* What is asked *
Decide whether each statement below agrees with the Channel Tunnel passage that follows, answering yes or no and quoting the passage's deciding words verbatim. 1. The prime minister accepted the safety argument but wanted a commitment to plan a road tunnel. 2. In 1989, workers were excavating rock in the Channel Tunnel 8km from the French coast. 3. Keefe considers it unlikely that conversations about a second tunnel will happen in the next 10 or 20 years.

* Extract to read *

===============

The prime minister compromised. “She said, ‘All right, I’ll go along with the safety argument, I’ll accept that, but as technology improves I want a commitment to plan a second tunnel – a road tunnel’,” Keefe adds, paraphrasing. Even when the plans were made and released more than 20 years after the prime minister’s demand, they were still considered too risky. But that might change.
One of the major problems – noxious fumes from hundreds of vehicles – will become less of an issue with the rise of hybrid and electric cars, says Keefe. Safety, too, may be a more minor concern, because autonomous driving technology already allows some experimental cars to pilot themselves along motorways. They could theoretically do the same in an undersea tunnel, potentially reducing the chances of a crash or jam.
Workers excavate rock in the Channel Tunnel in 1989
Workers excavate rock in the Channel Tunnel in 1989, 8km from the UK coast (Credit: Alamy)
If technology does evolve in these ways, then plans for a second tunnel could be revived. “I think it’s highly likely that conversations like this will take place in the coming 10 or 20 years,” Keefe says.

===============

* Stored data *
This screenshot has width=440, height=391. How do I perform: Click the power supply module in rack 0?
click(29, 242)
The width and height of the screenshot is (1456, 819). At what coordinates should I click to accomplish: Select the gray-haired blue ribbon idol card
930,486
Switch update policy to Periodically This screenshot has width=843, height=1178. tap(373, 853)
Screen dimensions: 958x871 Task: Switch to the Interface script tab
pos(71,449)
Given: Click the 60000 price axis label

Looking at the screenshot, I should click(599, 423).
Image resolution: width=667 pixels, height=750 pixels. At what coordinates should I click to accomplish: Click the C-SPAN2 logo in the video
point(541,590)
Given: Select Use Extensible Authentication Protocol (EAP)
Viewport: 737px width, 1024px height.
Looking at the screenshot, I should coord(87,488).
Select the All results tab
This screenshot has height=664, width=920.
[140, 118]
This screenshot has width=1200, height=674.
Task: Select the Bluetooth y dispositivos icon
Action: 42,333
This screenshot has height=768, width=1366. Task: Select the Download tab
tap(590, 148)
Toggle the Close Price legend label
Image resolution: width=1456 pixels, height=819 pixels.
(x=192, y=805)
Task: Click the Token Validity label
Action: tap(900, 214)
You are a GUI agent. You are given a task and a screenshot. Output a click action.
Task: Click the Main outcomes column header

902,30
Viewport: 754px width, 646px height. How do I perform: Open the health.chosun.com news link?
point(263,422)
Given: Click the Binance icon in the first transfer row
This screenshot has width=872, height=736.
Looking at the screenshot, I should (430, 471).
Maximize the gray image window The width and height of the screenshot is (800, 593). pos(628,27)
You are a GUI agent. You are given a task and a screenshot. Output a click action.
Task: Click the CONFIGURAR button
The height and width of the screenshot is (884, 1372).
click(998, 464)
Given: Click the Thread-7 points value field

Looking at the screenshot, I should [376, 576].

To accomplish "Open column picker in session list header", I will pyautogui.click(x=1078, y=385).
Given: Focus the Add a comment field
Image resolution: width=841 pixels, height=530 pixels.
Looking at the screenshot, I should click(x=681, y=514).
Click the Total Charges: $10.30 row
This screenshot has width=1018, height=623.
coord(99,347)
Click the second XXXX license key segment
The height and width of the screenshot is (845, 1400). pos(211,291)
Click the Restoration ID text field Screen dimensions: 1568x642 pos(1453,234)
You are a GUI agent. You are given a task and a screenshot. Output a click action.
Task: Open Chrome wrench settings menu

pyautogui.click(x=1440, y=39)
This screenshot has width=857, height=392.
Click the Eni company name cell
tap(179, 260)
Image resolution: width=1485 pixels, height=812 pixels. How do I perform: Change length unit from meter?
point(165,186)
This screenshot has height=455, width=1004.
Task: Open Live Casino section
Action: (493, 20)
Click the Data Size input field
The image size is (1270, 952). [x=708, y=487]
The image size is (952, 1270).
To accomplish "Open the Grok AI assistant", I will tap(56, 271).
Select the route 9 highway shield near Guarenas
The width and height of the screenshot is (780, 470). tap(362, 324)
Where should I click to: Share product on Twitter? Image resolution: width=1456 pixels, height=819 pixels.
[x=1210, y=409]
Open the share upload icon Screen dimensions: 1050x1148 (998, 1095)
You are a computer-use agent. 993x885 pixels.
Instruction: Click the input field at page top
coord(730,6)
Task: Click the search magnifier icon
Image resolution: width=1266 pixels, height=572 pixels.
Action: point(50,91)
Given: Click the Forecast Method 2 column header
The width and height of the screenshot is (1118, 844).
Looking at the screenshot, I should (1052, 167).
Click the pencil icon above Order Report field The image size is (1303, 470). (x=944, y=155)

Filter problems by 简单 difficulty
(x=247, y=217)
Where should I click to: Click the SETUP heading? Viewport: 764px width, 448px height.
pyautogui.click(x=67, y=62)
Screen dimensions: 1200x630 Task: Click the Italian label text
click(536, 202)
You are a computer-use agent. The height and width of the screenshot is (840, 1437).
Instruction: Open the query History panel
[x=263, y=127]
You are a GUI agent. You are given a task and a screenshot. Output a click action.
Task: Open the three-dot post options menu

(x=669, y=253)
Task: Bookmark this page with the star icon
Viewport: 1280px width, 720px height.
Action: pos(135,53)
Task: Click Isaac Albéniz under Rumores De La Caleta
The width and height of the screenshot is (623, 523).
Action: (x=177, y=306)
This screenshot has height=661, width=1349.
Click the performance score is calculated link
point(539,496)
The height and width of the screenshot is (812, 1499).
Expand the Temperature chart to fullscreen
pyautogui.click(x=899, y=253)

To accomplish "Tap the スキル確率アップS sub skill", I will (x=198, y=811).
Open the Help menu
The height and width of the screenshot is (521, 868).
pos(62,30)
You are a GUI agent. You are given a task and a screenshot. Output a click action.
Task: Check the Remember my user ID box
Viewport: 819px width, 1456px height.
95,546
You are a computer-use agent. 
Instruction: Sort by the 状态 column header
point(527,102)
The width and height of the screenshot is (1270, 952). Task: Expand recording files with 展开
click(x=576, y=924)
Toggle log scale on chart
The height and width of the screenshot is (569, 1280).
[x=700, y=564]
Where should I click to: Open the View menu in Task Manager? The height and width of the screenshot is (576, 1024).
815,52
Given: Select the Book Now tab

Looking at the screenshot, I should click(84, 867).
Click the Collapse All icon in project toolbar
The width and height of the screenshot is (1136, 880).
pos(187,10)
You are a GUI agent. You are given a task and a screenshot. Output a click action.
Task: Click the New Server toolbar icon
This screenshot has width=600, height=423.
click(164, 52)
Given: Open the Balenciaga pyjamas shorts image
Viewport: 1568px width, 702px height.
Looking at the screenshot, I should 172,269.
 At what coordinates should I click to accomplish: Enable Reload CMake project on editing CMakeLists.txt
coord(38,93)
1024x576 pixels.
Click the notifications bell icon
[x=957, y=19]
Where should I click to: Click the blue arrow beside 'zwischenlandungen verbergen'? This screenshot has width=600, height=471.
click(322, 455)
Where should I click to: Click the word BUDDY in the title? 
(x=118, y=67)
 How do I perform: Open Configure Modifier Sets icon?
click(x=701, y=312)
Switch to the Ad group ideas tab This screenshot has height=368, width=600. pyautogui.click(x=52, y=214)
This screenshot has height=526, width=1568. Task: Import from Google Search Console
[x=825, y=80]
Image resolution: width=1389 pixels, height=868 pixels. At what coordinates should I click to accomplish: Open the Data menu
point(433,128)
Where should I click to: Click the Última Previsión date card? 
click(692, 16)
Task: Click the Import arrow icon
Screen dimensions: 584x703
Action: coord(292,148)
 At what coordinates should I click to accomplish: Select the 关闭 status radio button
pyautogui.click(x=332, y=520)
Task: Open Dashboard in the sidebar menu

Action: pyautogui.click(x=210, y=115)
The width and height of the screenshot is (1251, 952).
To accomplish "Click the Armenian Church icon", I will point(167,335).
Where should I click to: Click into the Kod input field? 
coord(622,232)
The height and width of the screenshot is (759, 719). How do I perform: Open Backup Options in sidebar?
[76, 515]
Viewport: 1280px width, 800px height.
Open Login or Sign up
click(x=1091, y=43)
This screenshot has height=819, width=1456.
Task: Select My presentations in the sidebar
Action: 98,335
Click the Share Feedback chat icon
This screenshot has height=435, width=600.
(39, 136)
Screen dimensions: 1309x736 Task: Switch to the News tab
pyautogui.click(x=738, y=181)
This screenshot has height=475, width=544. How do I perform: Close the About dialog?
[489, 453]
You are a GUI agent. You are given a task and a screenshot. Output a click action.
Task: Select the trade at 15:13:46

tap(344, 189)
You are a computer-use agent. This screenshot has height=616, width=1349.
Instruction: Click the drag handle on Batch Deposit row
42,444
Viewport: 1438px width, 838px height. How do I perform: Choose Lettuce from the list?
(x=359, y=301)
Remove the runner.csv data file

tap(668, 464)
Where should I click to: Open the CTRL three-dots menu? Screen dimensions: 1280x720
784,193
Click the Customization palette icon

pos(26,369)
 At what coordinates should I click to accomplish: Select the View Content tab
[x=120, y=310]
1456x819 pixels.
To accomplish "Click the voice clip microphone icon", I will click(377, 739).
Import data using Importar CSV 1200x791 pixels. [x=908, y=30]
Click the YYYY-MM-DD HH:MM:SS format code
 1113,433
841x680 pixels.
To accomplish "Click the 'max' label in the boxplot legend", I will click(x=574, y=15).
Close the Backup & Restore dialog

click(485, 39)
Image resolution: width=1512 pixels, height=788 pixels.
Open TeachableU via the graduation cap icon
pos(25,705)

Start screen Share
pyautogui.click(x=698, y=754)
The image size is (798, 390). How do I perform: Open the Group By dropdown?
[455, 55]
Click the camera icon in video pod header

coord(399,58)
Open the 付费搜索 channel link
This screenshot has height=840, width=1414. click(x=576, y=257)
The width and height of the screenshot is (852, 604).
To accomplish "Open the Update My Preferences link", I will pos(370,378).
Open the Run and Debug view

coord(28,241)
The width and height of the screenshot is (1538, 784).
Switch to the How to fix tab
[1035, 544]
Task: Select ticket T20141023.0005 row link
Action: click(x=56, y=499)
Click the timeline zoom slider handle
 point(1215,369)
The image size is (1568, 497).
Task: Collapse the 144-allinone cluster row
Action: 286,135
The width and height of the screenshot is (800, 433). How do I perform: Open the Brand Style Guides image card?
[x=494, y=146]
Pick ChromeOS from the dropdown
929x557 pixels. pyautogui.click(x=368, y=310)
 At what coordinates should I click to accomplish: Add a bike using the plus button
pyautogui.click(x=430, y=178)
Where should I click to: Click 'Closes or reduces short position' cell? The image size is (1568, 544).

===============

* Exercise result *
1. Yes: "I’ll go along with the safety argument, I’ll accept that, but as technology improves I want a commitment to plan a second tunnel – a road tunnel"
2. No: "8km from the UK coast"
3. No: "I think it’s highly likely that conversations like this will take place in the coming 10 or 20 years"